Cornerstones: Initiating Events, Mitigating Systems, and Barrier Integrity

1R01 Adverse Weather Protection

.1 Winter Seasonal Readiness Preparations

a. Inspection Scope

The inspectors conducted a review of the licensees preparations for winter conditions to verify that the plants design features and implementation of procedures were sufficient to protect mitigating systems from the effects of adverse weather. Documentation for selected risk-significant systems was reviewed to ensure that these systems would remain functional when challenged by inclement weather. During the inspection, the inspectors focused on plant specific design features and the licensees procedures used to mitigate or respond to adverse weather conditions. Additionally, the inspectors reviewed the Updated Final Safety Analysis Report (UFSAR) and performance requirements for systems selected for inspection, and verified that operator actions were appropriate as specified by plant specific procedures. Cold weather protection, such as heat tracing and area heaters, was verified to be in operation where applicable. The inspectors also reviewed corrective action program (CAP) items to verify that the licensee was identifying adverse weather issues at an appropriate threshold and entering them into their CAP in accordance with station corrective action procedures.

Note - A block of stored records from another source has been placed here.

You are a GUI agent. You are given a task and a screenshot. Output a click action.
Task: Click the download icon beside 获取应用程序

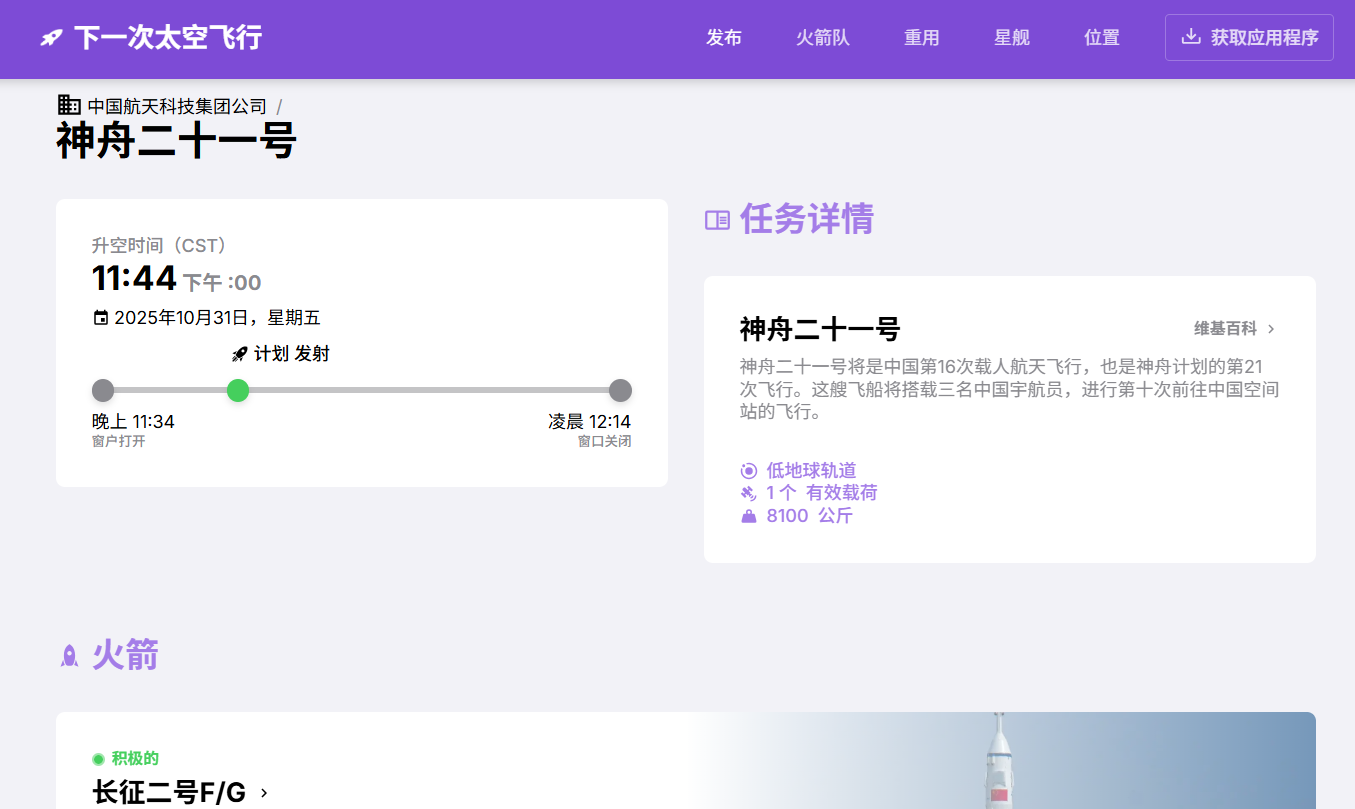point(1190,37)
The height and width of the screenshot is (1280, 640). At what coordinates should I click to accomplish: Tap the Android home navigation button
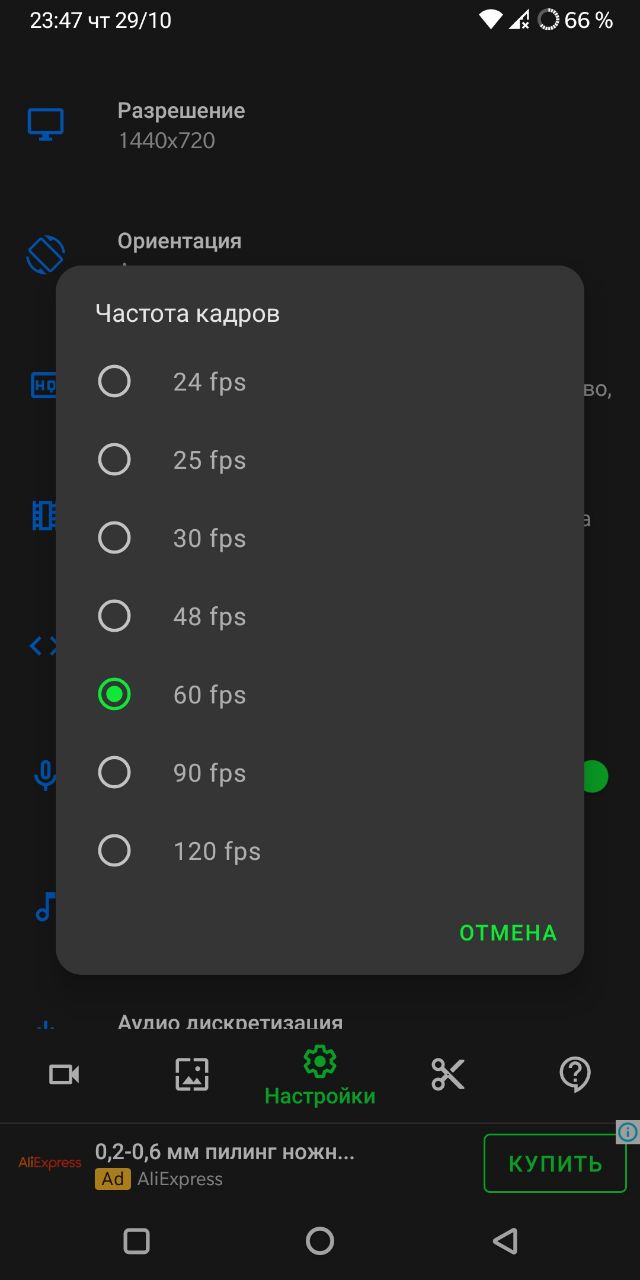click(320, 1241)
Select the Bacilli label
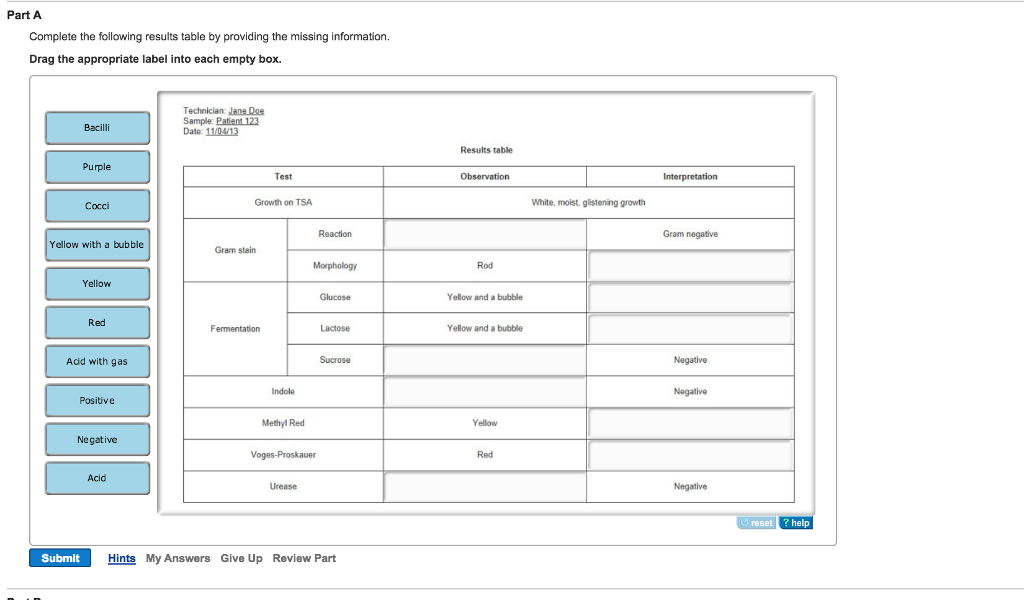Image resolution: width=1024 pixels, height=600 pixels. pos(97,128)

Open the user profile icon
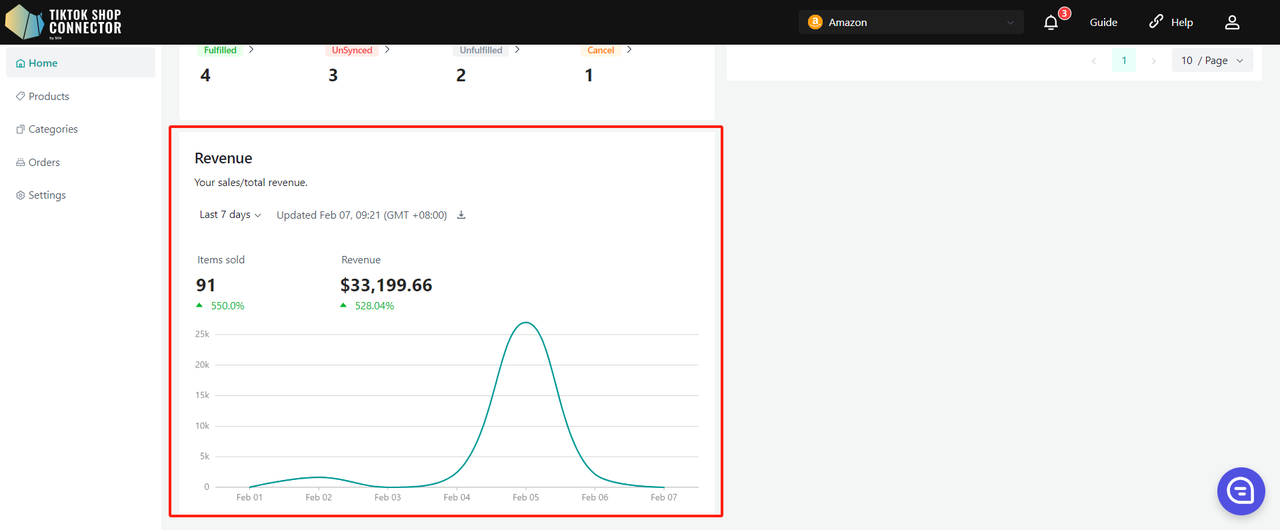click(x=1232, y=22)
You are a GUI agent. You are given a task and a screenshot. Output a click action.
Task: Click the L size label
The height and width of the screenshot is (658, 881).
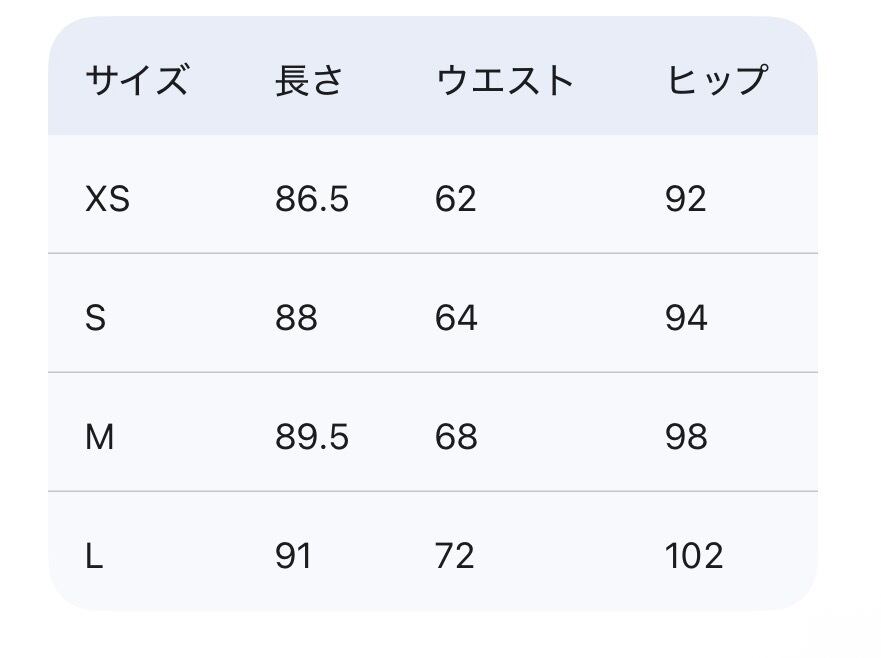pos(95,556)
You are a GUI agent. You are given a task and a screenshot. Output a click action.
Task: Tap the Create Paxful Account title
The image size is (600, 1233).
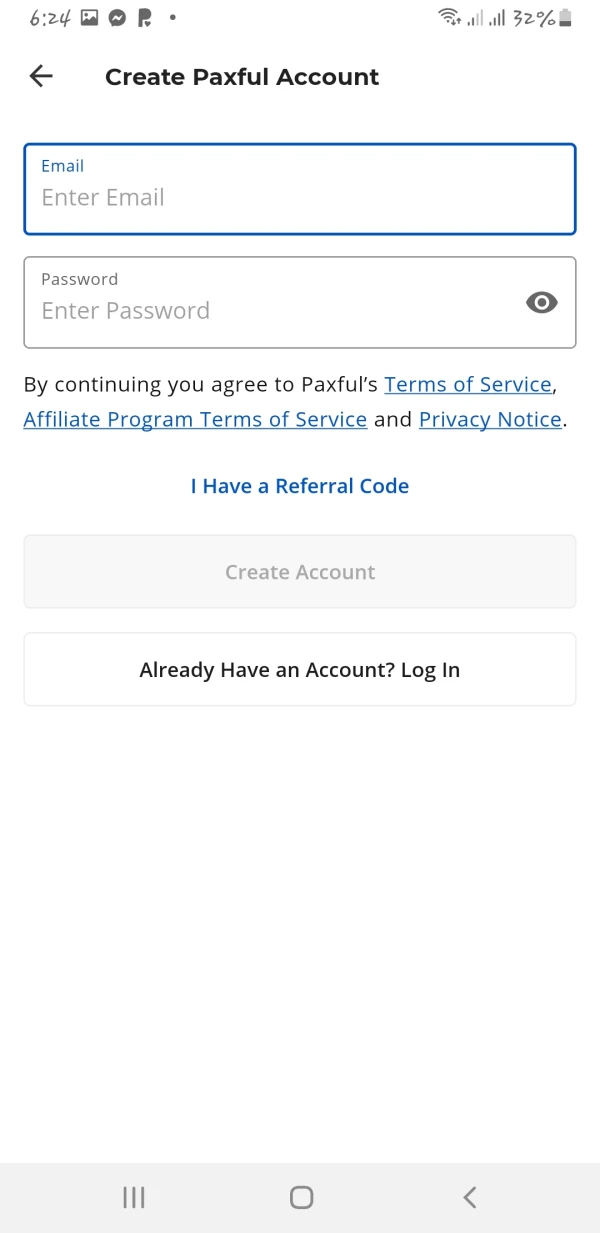click(x=242, y=77)
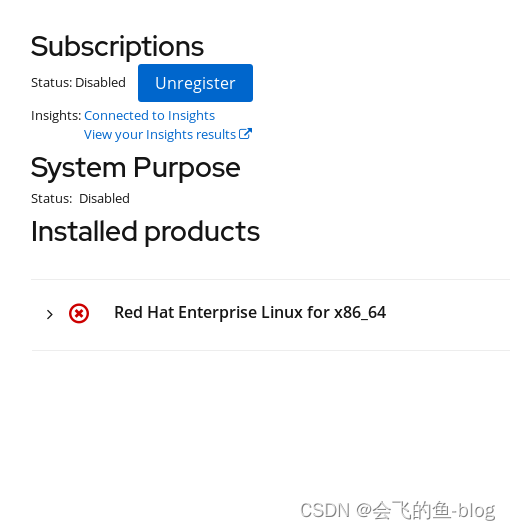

Specific documents reviewed during this inspection are listed in the Attachment. The inspectors reviews focused specifically on the following plant systems due to their risk significance or susceptibility to cold weather issues:

  • outside water storage tanks including the safety injection and refueling water;
  • primary makeup and condensate storage tanks;
  • 2.4 kilovolt safeguards bus enclosure;
  • traveling screen system.

This inspection constituted one winter seasonal readiness preparations sample as defined in Inspection Procedure (IP) 71111.01-05.

b. Findings

No findings were identified.

.2 Readiness for Impending Adverse Weather Condition - High Wind Conditions

Thunderstorm Watch

a. Inspection Scope

Since high winds with potential tornados were forecast in the vicinity of the facility for October 26 through 27, the inspectors reviewed the licensees overall preparations/protection for the expected weather conditions. On October 25 and 26 the inspectors walked down the exterior of the facility to verify that the licensee had secured or removed material that could become air-borne and challenge off-site power. The inspectors evaluated the licensee staffs preparations against the sites procedures and determined that the staffs actions were adequate. During the inspection, the inspectors focused on plant-specific design features and the licensees procedures used to respond to high wind conditions. The inspectors evaluated operator staffing and accessibility of controls and indications for those systems required to control the plant. Additionally, the inspectors reviewed the UFSAR and performance requirements for systems selected for inspection, and verified that operator actions were appropriate as specified by plant specific procedures. The inspectors also reviewed a sample of CAP items to verify that the licensee identified adverse weather issues at an appropriate threshold and dispositioned them through the CAP in accordance with station corrective action procedures. Specific documents reviewed during this inspection are listed in the

.

This inspection constituted one readiness for impending adverse weather condition sample as defined in IP 71111.01-05.

b. Findings

No findings were identified.

1R04 Equipment Alignment

a. Inspection Scope

The inspectors performed partial system walkdowns of the following risk-significant system:

  • high pressure safety injection The inspectors selected this system based on its risk significance relative to the Reactor Safety Cornerstones at the time they were inspected. The inspectors attempted to identify any discrepancies that could impact the function of the system, and, therefore, potentially increase risk. The inspectors reviewed applicable operating procedures, system diagrams, UFSAR, Technical Specification (TS) requirements, outstanding work orders (WOs), condition reports, and the impact of ongoing work activities on redundant trains of equipment in order to identify conditions that could have rendered the systems incapable of performing their intended functions. The inspectors also walked down accessible portions of the systems to verify system components and support equipment were aligned correctly and operable. The inspectors examined the material condition of the components and observed operating parameters of equipment to verify that there were no obvious deficiencies. The inspectors also verified that the licensee had properly identified and resolved equipment alignment problems that could cause initiating events or impact the capability of mitigating systems or barriers and entered them into the CAP with the appropriate significance characterization. Documents reviewed are listed in the to this report.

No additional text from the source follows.